It's a naive article and an insane idea with disastrous ramifications. A 1% wealth tax on the top 1% is going to cost jobs and I'll tell you why. It doesn't differentiate between pure liquid cash wealth and assets invested in job creation and job maintenance.
A restaurateur with three restaurants in, let's say, NYC is going to have a business valuation, of, let's say conservatively - $45M. That will place him in the top 1%. Most of his "wealth" is tied up in his three restaurants - building, equipment, etc.. Even if he leases the building and each one of his restaurants has gross revenues of $3M - each individual restaurant is going to be valued as a multiplier; lets say 5.
So each year, this guy is going to have to come up with $450,000 on top of everything else in order to pay this "wealth tax". Where's he going to get that? Remember that gross revenues are before expenses. All of his money is tied up in his restaurants. Even if he pays himself a salary of $900,000 per year - he's going to have to either take a 50% pay cut or he's going to have to fire staff or sell a restaurant.

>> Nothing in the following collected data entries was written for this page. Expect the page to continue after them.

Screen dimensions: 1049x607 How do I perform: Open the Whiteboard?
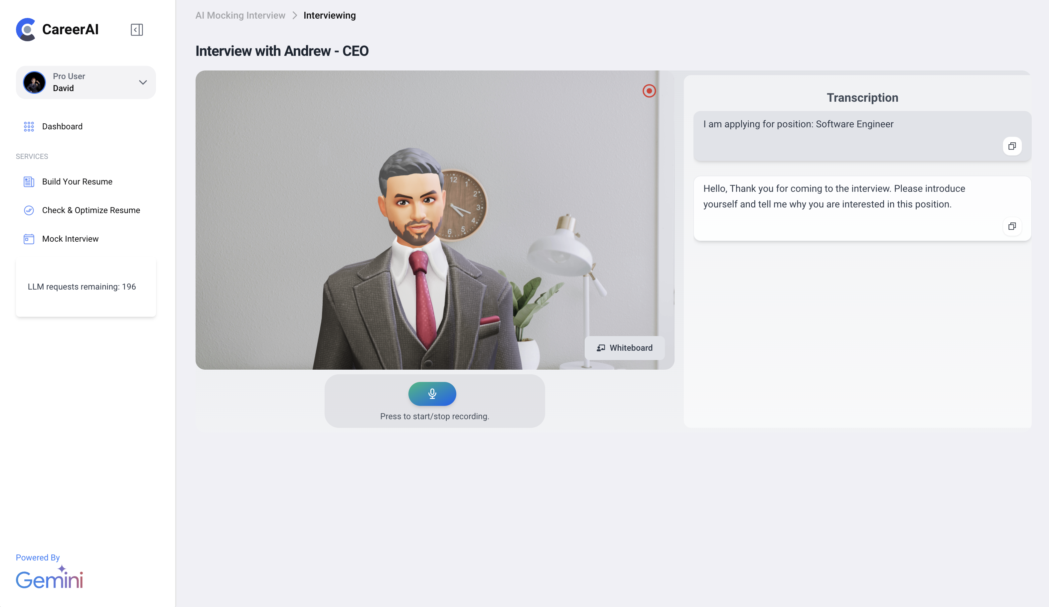click(624, 348)
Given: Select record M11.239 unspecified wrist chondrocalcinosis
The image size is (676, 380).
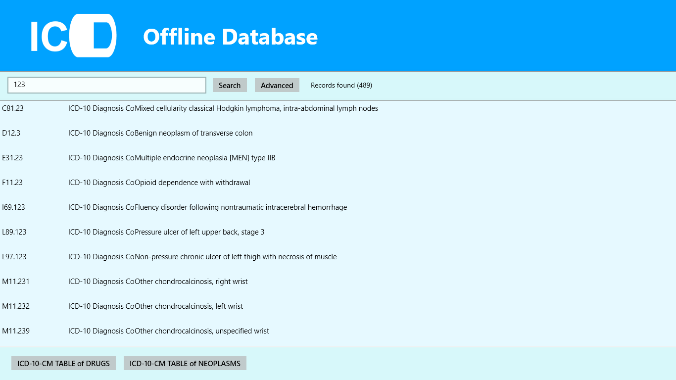Looking at the screenshot, I should pyautogui.click(x=169, y=331).
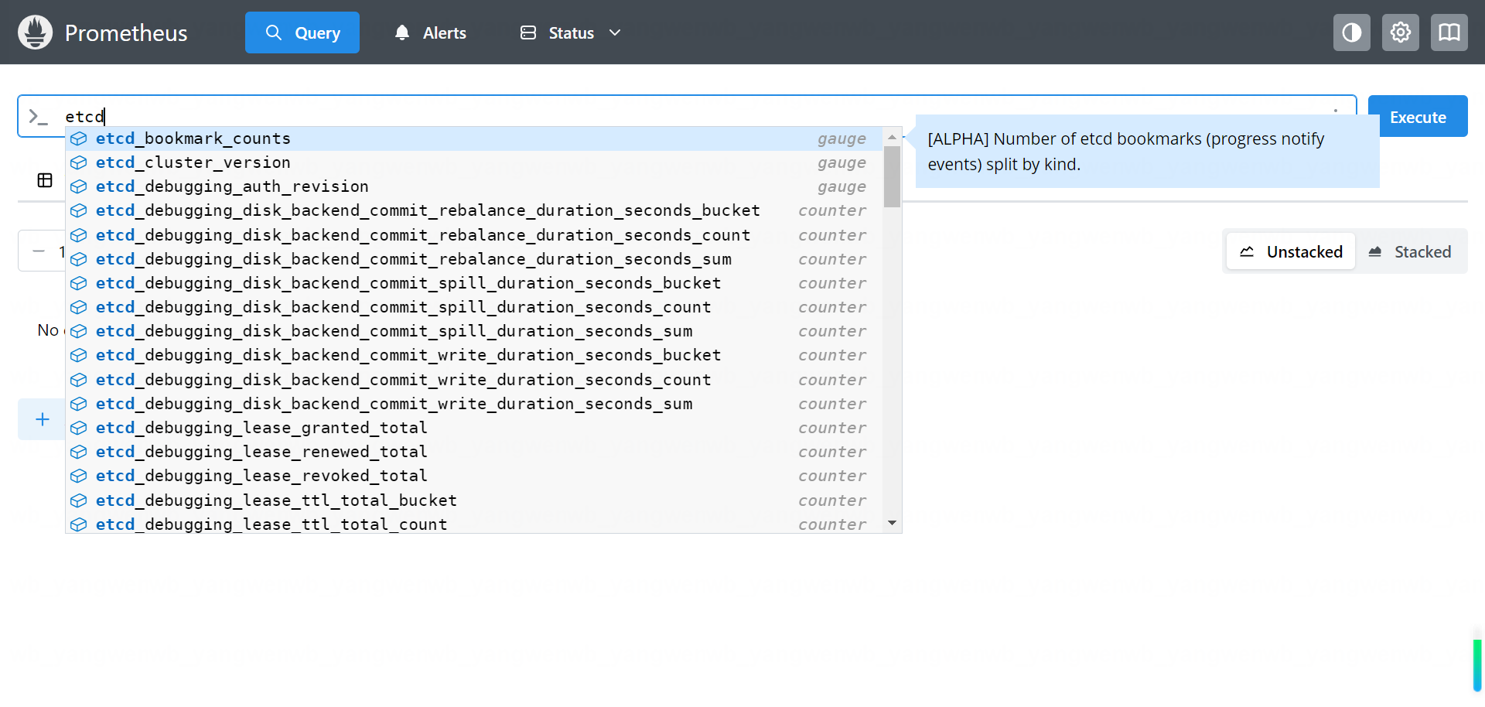Go to the Query page
Screen dimensions: 1485x707
(302, 32)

What about a successful independent automotive garage owner? He's got $7M tied up in real estate, tools, equipment, and lifts. His equipment costs are huge. Let's say that he wants to expand and add another garage location. His accountant tells him no way. His garage is valued at 5 times annual revenue, and if he adds another garage he'll have to pay $500,000 each year as a wealth tax. And he might only pay himself $250,000 per year at present because his materials costs are so high.